By Adam Harvey, ABC Middle East correspondent
Photographer Ramzi Haidar has been searching for the Piano Man for more than 30 years.
He is the subject of Haidar’s most famous image — a moment of serenity for a young combatant in Lebanon’s bitter civil war.
But that is not the only reason Haidar wants to find him.
He is seeking the Piano Man because of what happened in the moments after the photograph was taken.
Haidar was shot in the head and nearly died.
“I’ve been searching for him for decades now,” Haidar said.
The image is part of a new exhibition of civil war photographs in Beirut, a rare event in a city that generally tries to forget its blood-soaked history.

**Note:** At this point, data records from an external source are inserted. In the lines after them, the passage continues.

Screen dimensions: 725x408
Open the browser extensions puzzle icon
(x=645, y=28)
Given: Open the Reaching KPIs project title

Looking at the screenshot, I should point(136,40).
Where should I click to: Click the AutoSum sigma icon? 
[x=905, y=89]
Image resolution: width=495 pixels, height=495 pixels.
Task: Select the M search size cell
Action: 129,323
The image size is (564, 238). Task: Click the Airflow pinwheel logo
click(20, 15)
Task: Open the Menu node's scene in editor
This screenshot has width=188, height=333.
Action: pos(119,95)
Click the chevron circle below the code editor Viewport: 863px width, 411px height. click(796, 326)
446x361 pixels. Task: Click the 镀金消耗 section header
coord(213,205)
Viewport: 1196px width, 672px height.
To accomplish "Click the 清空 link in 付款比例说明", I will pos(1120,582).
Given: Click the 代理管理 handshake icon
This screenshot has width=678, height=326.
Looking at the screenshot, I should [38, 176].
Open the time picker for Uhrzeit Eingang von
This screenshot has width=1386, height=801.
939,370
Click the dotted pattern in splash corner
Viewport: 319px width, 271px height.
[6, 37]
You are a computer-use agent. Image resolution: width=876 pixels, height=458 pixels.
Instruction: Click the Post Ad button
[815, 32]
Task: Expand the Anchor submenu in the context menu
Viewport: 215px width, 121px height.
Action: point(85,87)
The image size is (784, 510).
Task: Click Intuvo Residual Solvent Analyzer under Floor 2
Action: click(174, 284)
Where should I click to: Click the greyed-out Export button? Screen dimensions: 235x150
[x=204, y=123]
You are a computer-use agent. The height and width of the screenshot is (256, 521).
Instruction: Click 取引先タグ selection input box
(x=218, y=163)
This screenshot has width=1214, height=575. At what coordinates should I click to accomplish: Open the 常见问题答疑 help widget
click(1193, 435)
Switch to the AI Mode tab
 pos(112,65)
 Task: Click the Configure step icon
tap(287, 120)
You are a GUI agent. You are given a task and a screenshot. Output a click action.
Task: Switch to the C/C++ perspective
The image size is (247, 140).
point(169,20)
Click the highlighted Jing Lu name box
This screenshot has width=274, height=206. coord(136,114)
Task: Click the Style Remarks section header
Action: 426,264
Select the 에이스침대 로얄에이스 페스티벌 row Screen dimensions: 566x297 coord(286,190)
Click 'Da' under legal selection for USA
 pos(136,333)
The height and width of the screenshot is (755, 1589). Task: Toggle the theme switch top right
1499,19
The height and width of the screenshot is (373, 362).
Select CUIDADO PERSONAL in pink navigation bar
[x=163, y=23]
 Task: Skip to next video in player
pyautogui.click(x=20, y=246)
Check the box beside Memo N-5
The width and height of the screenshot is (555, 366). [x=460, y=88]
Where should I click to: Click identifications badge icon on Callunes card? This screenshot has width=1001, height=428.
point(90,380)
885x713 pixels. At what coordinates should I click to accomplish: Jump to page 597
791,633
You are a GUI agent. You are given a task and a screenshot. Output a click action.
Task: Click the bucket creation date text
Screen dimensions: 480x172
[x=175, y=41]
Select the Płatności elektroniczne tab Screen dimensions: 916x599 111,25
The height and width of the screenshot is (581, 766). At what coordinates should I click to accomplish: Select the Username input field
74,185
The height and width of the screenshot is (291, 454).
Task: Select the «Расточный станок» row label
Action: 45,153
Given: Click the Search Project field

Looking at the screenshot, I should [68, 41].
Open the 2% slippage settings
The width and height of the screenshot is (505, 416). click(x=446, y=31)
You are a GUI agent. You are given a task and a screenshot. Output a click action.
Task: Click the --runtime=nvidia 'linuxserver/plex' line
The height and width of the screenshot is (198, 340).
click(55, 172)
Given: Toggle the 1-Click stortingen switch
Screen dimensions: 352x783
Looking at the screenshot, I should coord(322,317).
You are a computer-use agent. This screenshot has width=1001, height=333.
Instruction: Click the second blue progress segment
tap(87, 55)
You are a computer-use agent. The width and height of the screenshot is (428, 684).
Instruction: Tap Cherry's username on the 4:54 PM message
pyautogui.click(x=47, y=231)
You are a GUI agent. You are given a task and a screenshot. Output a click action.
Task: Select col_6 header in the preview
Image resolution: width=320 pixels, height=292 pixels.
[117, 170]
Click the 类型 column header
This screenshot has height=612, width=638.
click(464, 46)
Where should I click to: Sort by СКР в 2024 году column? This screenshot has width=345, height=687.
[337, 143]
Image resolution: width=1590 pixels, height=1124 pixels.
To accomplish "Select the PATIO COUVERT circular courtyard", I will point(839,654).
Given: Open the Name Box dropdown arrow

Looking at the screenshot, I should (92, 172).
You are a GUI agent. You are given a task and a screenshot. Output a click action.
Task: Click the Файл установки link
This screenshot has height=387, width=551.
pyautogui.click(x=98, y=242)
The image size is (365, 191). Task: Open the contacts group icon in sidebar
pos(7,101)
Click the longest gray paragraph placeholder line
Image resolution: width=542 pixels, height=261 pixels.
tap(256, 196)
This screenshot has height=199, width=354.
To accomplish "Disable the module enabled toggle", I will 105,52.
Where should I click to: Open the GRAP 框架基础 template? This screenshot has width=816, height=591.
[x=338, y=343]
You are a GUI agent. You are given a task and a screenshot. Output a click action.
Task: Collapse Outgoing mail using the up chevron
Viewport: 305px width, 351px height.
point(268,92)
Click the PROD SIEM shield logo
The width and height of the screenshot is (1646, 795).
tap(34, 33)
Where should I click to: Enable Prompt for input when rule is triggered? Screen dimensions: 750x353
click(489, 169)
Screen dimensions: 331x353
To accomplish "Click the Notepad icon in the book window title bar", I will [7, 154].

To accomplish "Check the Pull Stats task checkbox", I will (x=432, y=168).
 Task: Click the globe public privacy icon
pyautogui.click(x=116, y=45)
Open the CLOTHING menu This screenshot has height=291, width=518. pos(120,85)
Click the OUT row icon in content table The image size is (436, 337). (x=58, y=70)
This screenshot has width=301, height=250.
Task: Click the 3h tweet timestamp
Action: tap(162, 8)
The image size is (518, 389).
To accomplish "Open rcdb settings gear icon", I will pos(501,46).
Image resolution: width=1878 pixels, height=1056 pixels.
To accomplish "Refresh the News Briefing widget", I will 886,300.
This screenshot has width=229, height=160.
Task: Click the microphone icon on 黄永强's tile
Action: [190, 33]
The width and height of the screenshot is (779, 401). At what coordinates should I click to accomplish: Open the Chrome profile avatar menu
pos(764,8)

Haidar took the photograph in September 1983, during the so-called ‘mountain war’ phase of the Lebanese conflict, as sectarian militias fought for the heights above Beirut.
It was a particularly chaotic phase of the 15-year war as the fighters battled for territory abandoned by Israel’s invading army, which had recently pulled out of Beirut.
The village of Souk el Gharb was a key strategic point overlooking Beirut that was contested by Druze and Christian militias.
During the house-to-house fighting in 1983, Haidar followed a group of Christian fighters into a recently abandoned mansion.
There, among the ornate furniture and battle debris, Haidar saw the Piano Man.
“I was surprised because his friends were fighting and clashes were all over the place. He didn’t care and was playing the piano. I was a bit surprised by his attitude as if he didn’t care,” he said.
The image is rich with contrasts: the serene fighter with stylish hair and denim outfit at the piano in a warzone.
He is pushing the pedals with his decidedly un-combat shoes, one Kalashnikov over his shoulder and another resting on the imported French piano, surrounded by the extravagant furniture of an opulent home that is already scarred by war.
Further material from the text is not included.